REQUIREMENT:
Exactly reproduce the lines from the one containing "You are a GUI" through the last line of the data, both ends included, leaving out pictures.

DATA RECORDS:
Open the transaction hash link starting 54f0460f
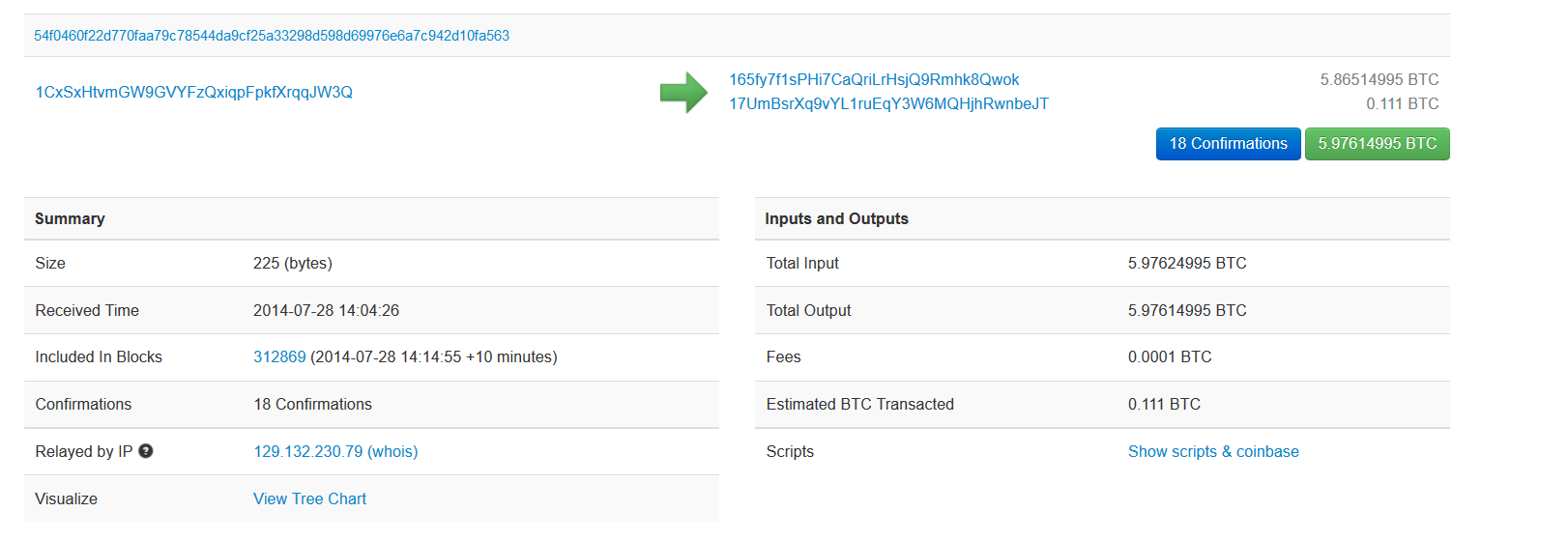click(272, 36)
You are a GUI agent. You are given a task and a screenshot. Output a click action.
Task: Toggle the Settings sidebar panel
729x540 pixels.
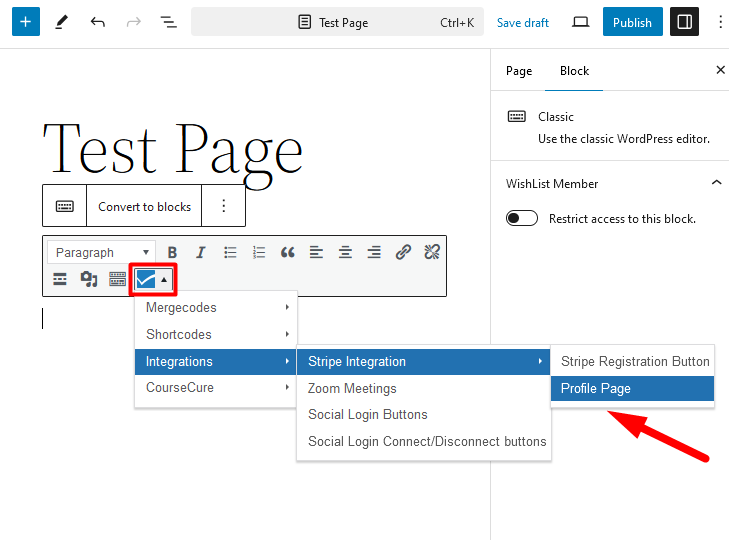(684, 22)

ANSWER TO THIS TASK:
You are a GUI agent. You are given a task and a screenshot. Output a click action.
Task: Toggle the Settings sidebar panel
729x540 pixels.
(684, 22)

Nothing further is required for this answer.